Document text »
====================

The depth camera has been mounted at the base of the robot and rigidly fixed to maintain a consistent spatial relationship with the robot frame. A fixed transformation between the camera and robot base has been defined, enabling reliable perception-to-action mapping without requiring repeated calibration across sessions.
The experimental workspace has been prepared with a controlled visual setup. An acrylic plate has been installed within the camera’s field of view to provide a uniform background, improving perception consistency during operation.
Mechanical integration has also been finalized. A structured cable management solution has been implemented using a custom mounting design to secure and guide wiring, ensuring that cables do not interfere with the robot’s motion. The camera mounting system has been reinforced to minimize vibration during operation, improving overall system stability.
With these components in place, the hardware platform is now in a stable and operational state, supporting reliable execution of perception and planning tasks. Future work will focus on further improving mechanical robustness and evaluating system performance under more dynamic real-world conditions.

====================

Data segment »
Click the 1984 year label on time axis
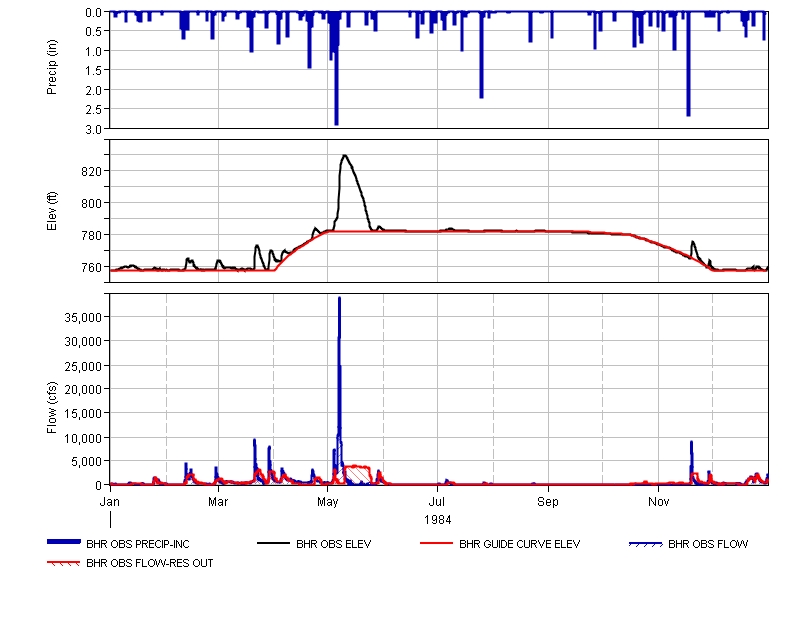The image size is (800, 627). point(437,519)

====================

The problem » Translate this sentence from the robot hardware setup text into Spanish: "The camera mounting system has been reinforced to minimize vibration during operation, improving overall system stability." Work only from the text about the robot hardware setup, not from the listing.

Task output » El sistema de montaje de la cámara se ha reforzado para minimizar la vibración durante el funcionamiento, lo que mejora la estabilidad general del sistema.